THE RECORDS
──────
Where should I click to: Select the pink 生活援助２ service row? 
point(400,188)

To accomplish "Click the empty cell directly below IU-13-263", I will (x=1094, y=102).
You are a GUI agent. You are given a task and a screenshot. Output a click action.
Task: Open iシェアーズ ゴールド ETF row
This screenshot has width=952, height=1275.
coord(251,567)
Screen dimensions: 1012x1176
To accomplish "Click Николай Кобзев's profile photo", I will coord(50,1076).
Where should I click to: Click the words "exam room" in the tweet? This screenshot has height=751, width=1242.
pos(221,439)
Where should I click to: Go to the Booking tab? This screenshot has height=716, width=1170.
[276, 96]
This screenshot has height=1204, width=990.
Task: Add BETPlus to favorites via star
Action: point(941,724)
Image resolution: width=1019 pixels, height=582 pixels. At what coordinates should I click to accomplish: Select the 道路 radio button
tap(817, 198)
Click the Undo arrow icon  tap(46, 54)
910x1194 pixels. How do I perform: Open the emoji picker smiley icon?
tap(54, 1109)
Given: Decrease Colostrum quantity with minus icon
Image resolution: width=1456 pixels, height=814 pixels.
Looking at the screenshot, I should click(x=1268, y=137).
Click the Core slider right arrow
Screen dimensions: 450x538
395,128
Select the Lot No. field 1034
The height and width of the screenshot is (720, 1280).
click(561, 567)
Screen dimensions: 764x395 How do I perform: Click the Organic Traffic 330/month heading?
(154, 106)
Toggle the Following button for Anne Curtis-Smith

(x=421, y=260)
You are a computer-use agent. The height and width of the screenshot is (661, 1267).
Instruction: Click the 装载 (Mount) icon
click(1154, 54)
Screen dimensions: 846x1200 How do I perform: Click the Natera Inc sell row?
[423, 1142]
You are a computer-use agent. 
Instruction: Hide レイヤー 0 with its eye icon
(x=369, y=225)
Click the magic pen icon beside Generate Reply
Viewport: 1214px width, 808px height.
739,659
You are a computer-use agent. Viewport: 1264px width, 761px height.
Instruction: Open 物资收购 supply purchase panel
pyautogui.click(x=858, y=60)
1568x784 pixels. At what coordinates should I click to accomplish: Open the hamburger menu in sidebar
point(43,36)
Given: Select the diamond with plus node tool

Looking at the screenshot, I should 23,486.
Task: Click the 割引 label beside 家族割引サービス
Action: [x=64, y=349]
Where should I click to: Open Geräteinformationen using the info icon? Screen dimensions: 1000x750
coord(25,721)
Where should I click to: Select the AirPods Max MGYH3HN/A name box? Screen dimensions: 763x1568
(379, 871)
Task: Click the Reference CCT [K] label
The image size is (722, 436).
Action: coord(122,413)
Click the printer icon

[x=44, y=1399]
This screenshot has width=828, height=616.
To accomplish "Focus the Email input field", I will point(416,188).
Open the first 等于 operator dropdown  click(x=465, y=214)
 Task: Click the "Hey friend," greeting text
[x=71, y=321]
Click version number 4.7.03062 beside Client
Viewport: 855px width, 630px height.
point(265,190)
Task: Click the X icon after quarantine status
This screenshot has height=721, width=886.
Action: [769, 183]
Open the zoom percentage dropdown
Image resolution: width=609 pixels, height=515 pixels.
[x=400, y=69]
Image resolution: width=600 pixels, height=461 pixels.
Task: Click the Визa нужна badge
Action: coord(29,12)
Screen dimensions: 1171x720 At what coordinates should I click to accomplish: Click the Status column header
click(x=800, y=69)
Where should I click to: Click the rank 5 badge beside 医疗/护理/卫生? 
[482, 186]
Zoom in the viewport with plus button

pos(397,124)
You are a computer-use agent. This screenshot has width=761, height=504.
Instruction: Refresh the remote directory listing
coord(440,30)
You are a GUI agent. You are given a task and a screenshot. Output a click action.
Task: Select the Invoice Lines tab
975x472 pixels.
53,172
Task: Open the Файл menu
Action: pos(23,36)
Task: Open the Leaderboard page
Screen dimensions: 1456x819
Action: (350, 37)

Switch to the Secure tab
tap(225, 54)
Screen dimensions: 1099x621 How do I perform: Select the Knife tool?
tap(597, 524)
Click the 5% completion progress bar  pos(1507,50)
──────
What is needed is an exact copy of all the records above.

Where should I click to: Select the pink 生活援助２ service row? 
point(400,188)

To accomplish "Click the empty cell directly below IU-13-263", I will (x=1094, y=102).
You are a GUI agent. You are given a task and a screenshot. Output a click action.
Task: Open iシェアーズ ゴールド ETF row
This screenshot has width=952, height=1275.
coord(251,567)
Screen dimensions: 1012x1176
To accomplish "Click Николай Кобзев's profile photo", I will coord(50,1076).
Where should I click to: Click the words "exam room" in the tweet? This screenshot has height=751, width=1242.
pos(221,439)
Where should I click to: Go to the Booking tab? This screenshot has height=716, width=1170.
[276, 96]
This screenshot has height=1204, width=990.
Task: Add BETPlus to favorites via star
Action: point(941,724)
Image resolution: width=1019 pixels, height=582 pixels. At what coordinates should I click to accomplish: Select the 道路 radio button
tap(817, 198)
Click the Undo arrow icon  tap(46, 54)
910x1194 pixels. How do I perform: Open the emoji picker smiley icon?
tap(54, 1109)
Given: Decrease Colostrum quantity with minus icon
Image resolution: width=1456 pixels, height=814 pixels.
Looking at the screenshot, I should click(x=1268, y=137).
Click the Core slider right arrow
Screen dimensions: 450x538
395,128
Select the Lot No. field 1034
The height and width of the screenshot is (720, 1280).
click(561, 567)
Screen dimensions: 764x395 How do I perform: Click the Organic Traffic 330/month heading?
(154, 106)
Toggle the Following button for Anne Curtis-Smith

(x=421, y=260)
You are a computer-use agent. The height and width of the screenshot is (661, 1267).
Instruction: Click the 装载 (Mount) icon
click(1154, 54)
Screen dimensions: 846x1200 How do I perform: Click the Natera Inc sell row?
[423, 1142]
You are a computer-use agent. 
Instruction: Hide レイヤー 0 with its eye icon
(x=369, y=225)
Click the magic pen icon beside Generate Reply
Viewport: 1214px width, 808px height.
739,659
You are a computer-use agent. Viewport: 1264px width, 761px height.
Instruction: Open 物资收购 supply purchase panel
pyautogui.click(x=858, y=60)
1568x784 pixels. At what coordinates should I click to accomplish: Open the hamburger menu in sidebar
point(43,36)
Given: Select the diamond with plus node tool

Looking at the screenshot, I should 23,486.
Task: Click the 割引 label beside 家族割引サービス
Action: [x=64, y=349]
Where should I click to: Open Geräteinformationen using the info icon? Screen dimensions: 1000x750
coord(25,721)
Where should I click to: Select the AirPods Max MGYH3HN/A name box? Screen dimensions: 763x1568
(379, 871)
Task: Click the Reference CCT [K] label
The image size is (722, 436).
Action: coord(122,413)
Click the printer icon

[x=44, y=1399]
This screenshot has width=828, height=616.
To accomplish "Focus the Email input field", I will point(416,188).
Open the first 等于 operator dropdown  click(x=465, y=214)
 Task: Click the "Hey friend," greeting text
[x=71, y=321]
Click version number 4.7.03062 beside Client
Viewport: 855px width, 630px height.
point(265,190)
Task: Click the X icon after quarantine status
This screenshot has height=721, width=886.
Action: [769, 183]
Open the zoom percentage dropdown
Image resolution: width=609 pixels, height=515 pixels.
[x=400, y=69]
Image resolution: width=600 pixels, height=461 pixels.
Task: Click the Визa нужна badge
Action: coord(29,12)
Screen dimensions: 1171x720 At what coordinates should I click to accomplish: Click the Status column header
click(x=800, y=69)
Where should I click to: Click the rank 5 badge beside 医疗/护理/卫生? 
[482, 186]
Zoom in the viewport with plus button

pos(397,124)
You are a computer-use agent. This screenshot has width=761, height=504.
Instruction: Refresh the remote directory listing
coord(440,30)
You are a GUI agent. You are given a task and a screenshot. Output a click action.
Task: Select the Invoice Lines tab
975x472 pixels.
53,172
Task: Open the Файл menu
Action: pos(23,36)
Task: Open the Leaderboard page
Screen dimensions: 1456x819
Action: (350, 37)

Switch to the Secure tab
tap(225, 54)
Screen dimensions: 1099x621 How do I perform: Select the Knife tool?
tap(597, 524)
Click the 5% completion progress bar  pos(1507,50)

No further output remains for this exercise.